We also need to examine whether our parenting and teaching practices are unwittingly contributing to the problem. Teachers, for instance, are constantly considering how to teach students to fail well, and especially how to encourage girls to overcome risk-aversion in the classroom. Extracurricular programs – from debating to outdoor education – can also have a powerful effect. Parents have an important role to play. A small minority of parents aggressively seek special treatment for their child but that’s not the main issue. We are soaked in a culture that equates stress with harm, so adults are constantly rescuing children from their problems. We do it with the best of intentions, but by protecting children from the consequences of their decisions or the vicissitudes of life, we signal that (a) failure is to be avoided at all costs, and (b) we have no faith in their capacity to manage when something goes wrong. And children will take these misgivings to heart.

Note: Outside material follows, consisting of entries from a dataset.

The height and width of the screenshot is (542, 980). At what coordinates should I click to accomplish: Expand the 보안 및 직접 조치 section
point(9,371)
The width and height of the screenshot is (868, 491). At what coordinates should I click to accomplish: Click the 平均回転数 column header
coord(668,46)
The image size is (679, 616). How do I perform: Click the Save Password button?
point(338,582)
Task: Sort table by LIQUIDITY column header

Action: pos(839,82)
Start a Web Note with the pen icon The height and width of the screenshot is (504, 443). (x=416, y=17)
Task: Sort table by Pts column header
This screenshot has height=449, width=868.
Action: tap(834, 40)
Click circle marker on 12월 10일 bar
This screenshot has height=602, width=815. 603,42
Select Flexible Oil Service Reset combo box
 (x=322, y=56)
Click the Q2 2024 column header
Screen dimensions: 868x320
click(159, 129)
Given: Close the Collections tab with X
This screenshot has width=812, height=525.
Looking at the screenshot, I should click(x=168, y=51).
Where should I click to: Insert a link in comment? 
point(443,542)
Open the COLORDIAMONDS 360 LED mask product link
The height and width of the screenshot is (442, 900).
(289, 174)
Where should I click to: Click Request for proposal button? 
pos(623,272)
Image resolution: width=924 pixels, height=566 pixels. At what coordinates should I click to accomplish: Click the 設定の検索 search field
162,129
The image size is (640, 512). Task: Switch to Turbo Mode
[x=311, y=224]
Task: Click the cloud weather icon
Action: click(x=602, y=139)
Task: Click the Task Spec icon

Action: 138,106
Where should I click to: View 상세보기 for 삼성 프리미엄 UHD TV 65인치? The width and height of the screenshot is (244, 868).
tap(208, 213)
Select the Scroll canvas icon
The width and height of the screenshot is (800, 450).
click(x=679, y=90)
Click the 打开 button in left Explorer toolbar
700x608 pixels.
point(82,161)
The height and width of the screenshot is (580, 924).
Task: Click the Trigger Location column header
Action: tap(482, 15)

This is why I wrote to parents at our school at the beginning of the year and asked them not to step in. I’m not suggesting that we treat children like adults. They need reminders and structures and assistance, along with the occasional indulgence. But they also need to believe in their own agency, to have the experience of getting it wrong, and waking up the next day to find that all is not lost and the world is still spinning on its axis. So why not let your child experience (age-appropriate) mistakes in daily life? If they forget their lunch, don’t deliver it. If they are constantly late, let them see what happens when they let others down. If they’re not studying hard enough, let them fail. The earlier they experience failure, the lower the stakes. And early failure will build their confidence, autonomy and resilience, preparing them for the moment when the consequences are far more significant.

Finally, talk to your children about your own mistakes. Tell them about your disappointments, failures and stupid decisions, and share with them how you came back from it. Let them see that success is not final and failure is not fatal.